I'm trying to separate a word with two adjacent vowels by inserting a non-alphabetic group of characters. When I use re.sub()
with a non-empty substitution, the result shows the insertion but the insertion seems to have "eaten up" the following character.
Here's an example"
import = re
word = "aorta"
re.sub('(?<=[AEOUaeouy])(?:[aeoui])', '[=]', word)
#actual output => 'a[=]r[=]ta'
#expected output => 'a[=]or[=]ta'
Why is the character following the insertion eaten up?

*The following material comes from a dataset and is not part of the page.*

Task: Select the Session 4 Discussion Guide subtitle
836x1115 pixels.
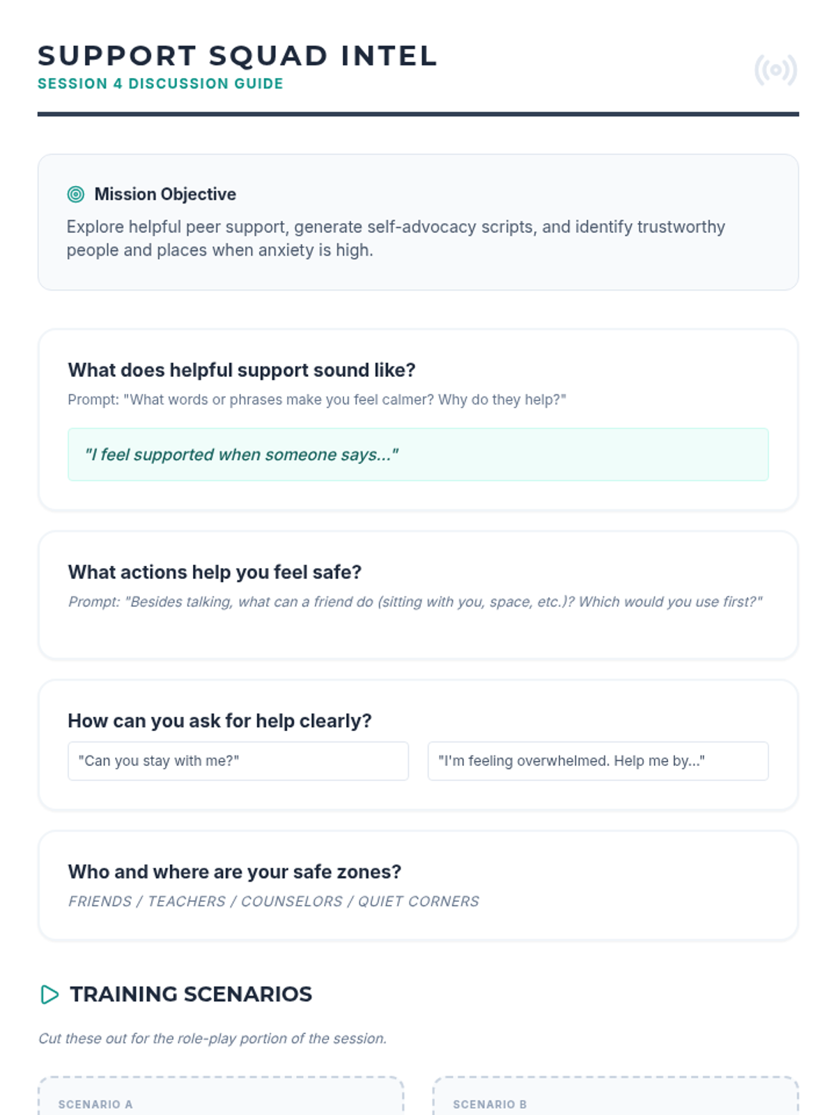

You should use a positive lookahead (a non-consuming pattern that only checks for the presence of some chars without actually adding them to the match value), not a non-capturing group (a consuming pattern that puts the matched chars into the match value that get replaced with re.sub
).
Use
import re
word = "aorta"
print(re.sub('([AEOUaeouy])(?=[aeoui])', r'\1[=]', word))
# => a[=]orta
See the Python demo.
Note: if you wish to get 'a[=]or[=]ta'
, add r
to the lookbehind character class, [AEOUaeouy]
=> [AEOUaeouyr]
.
Details
([AEOUaeouy])
- Group 1: any one of the chars defined in the pattern(?=[aeoui])
- a position that is followed with the chars in the character class \1
- in the replacement pattern, inserts the value captured with Group 1.